§ **Tasks and exercises**
1. Please write out the part of the Vodacom briefing document starting at "Fast-forward progress leveraging" and ending at "to its customers.".
2. According to the Vodacom briefing document, which spectrum does the 5G service in Lesotho use?
3. Carry on the Vodacom briefing document from the point where it stops.

§ **Document section**
####

Briefing Document:
Rudi Matjokana, ME for Vodacom Business Public Enterprise

Date: Wednesday 17 April 2019
Time: 14:00 Ballroom
Panel discussion: Samantha Barnard, Phambano Technology Development Centre | Kerryn Krige, International Labour Organisation |
Background:
Trialogue is one of only a few consultancies in South Africa that focus exclusively on corporate responsibility issues. Over 17 years of experience puts us at the forefront of new developments in sustainability and corporate social investment (CSI).
We are a 51% black-owned company and the southern African Local Authority of the CECP Global Exchange.
We share our knowledge through our publications, conference, training programs and forums, and use our expertise to support clients through our consulting and reporting services. From our offices in Cape Town and Johannesburg, we serve clients across South Africa.
Suggested Approach for Rudi’s preparation:
There is a natural link between how Vodacom, a digital telco at the core of its business, is leveraging on emerging technologies for Sustainable Development.
The recommendation is that we select a few of the emerging technologies that can be leveraged for sustainable development where the links are the strongest with Vodacom Business.
Topic:
Leveraging Emerging Technologies for Sustainable Development
Our networked society is changing the way we live. The impact and implications of the digital revolution are becoming more evident with each passing hour. The 2030 Agenda for Sustainable Development recognizes the great potential of global connectivity to spur human progress. It challenges us to ensure universal and affordable Internet access for all.
Fast-forward progress leveraging tech to achieve the global goals #ICT4SDGs
Technologies:
1. 5G
Vodacom Group last year launched Africa’s first commercial 5G service. This is “Africa’s first standards-based, commercial 5G service”, which is being used in Lesotho. The 5G service uses 3.5GHz spectrum to deliver fixed-wireless access to two enterprise customers in the country. The immediate benefit of 5G technology for Vodacom subscribers in Lesotho includes the quicker deployment of broadband services with fibre-like speeds.
We deployed the same standards-based 5G technology in South Africa, with speeds more than 700Mbit/s and latencies of less than 10ms. This will exceed 1Gbit/s as new software versions and devices become available. However, until 3.5GHz spectrum becomes available to Vodacom South Africa, this network will not be available to its customers.

####

§ **Records supplied**
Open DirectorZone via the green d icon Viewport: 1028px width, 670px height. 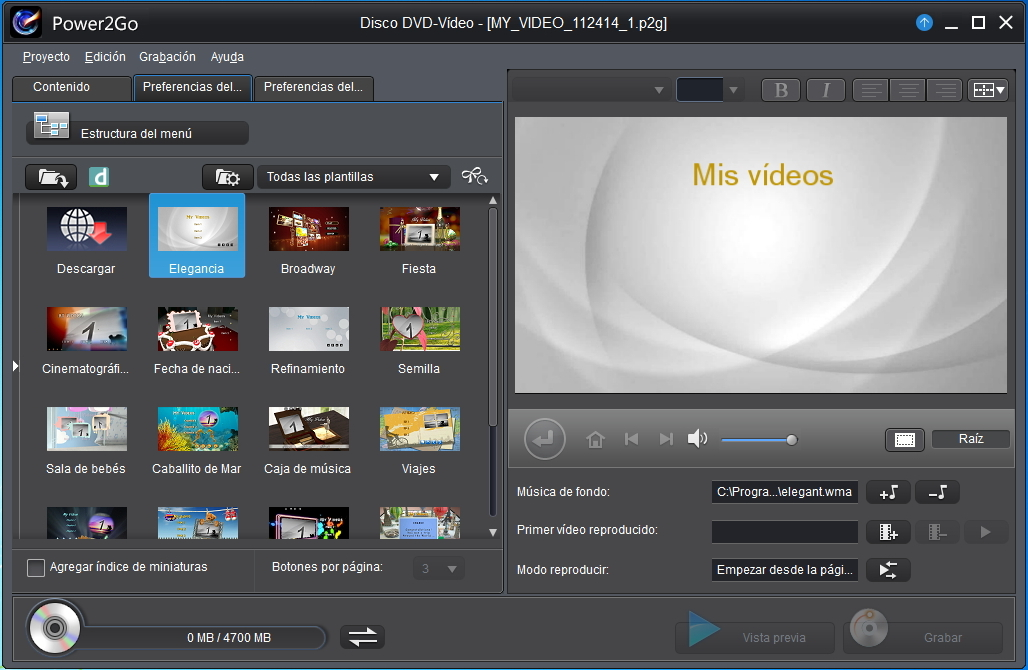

####

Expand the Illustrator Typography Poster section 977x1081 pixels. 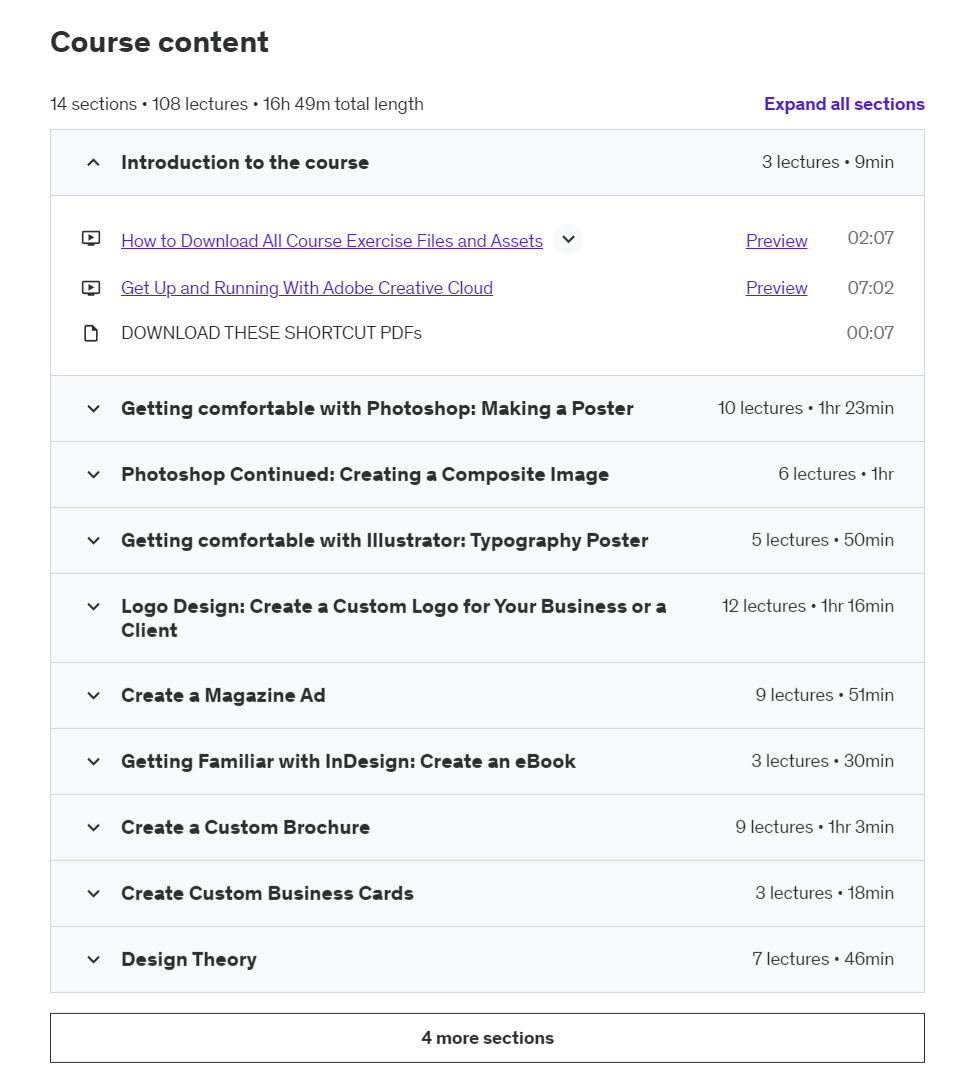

####

§ **Responses**
1.
Fast-forward progress leveraging tech to achieve the global goals #ICT4SDGs
Technologies:
1. 5G
Vodacom Group last year launched Africa’s first commercial 5G service. This is “Africa’s first standards-based, commercial 5G service”, which is being used in Lesotho. The 5G service uses 3.5GHz spectrum to deliver fixed-wireless access to two enterprise customers in the country. The immediate benefit of 5G technology for Vodacom subscribers in Lesotho includes the quicker deployment of broadband services with fibre-like speeds.
We deployed the same standards-based 5G technology in South Africa, with speeds more than 700Mbit/s and latencies of less than 10ms. This will exceed 1Gbit/s as new software versions and devices become available. However, until 3.5GHz spectrum becomes available to Vodacom South Africa, this network will not be available to its customers.

2. 3.5GHz spectrum

3.
The immediate benefit of 5G technology for Vodacom subscribers in Lesotho includes the quicker deployment of broadband services with fibre-like speeds. With early access to this new technology, entrepreneurs, industry shapers and government will in future be able to work with Vodacom to develop and incubate innovative applications to power digital transformation in Lesotho.
What we’ve accomplished in Lesotho is an example of what can be achieved in Africa, should the requisite spectrum also be made available.
More needs to be done. We need to expand 4G coverage and keep pace with an increase of more than 45% in sustained data traffic demand. Both of these come at a cost and we have invested R32, 7 billion over the past four years.
However, lack of access to spectrum is hampering our ability to drive down infrastructure costs and in turn, enable us to pass savings to the consumer.
2. AI & Big Data Analysis
Big data is one of our biggest bets and we’re investing a lot of money in this space, along with machine learning.
It’s important for a business like ours to do so to remain relevant. Artificial intelligence is also quite critical. If you take an area like our call centres, for instance, we are a business with over 39 million customers, and a lot of time is taken by customers trying to identify themselves when they call us. We need predictive analytics to know why they are calling us, and be able to solve their problems before they even call.
We need to be able to know our customers through voice recognition, for instance, and anticipate why they are calling the moment we pick up their voice; look back on the other times you have called us to know the pattern of what you are calling about; and be able to route you automatically to the agent who will best serve you. And all of that requires machine learning.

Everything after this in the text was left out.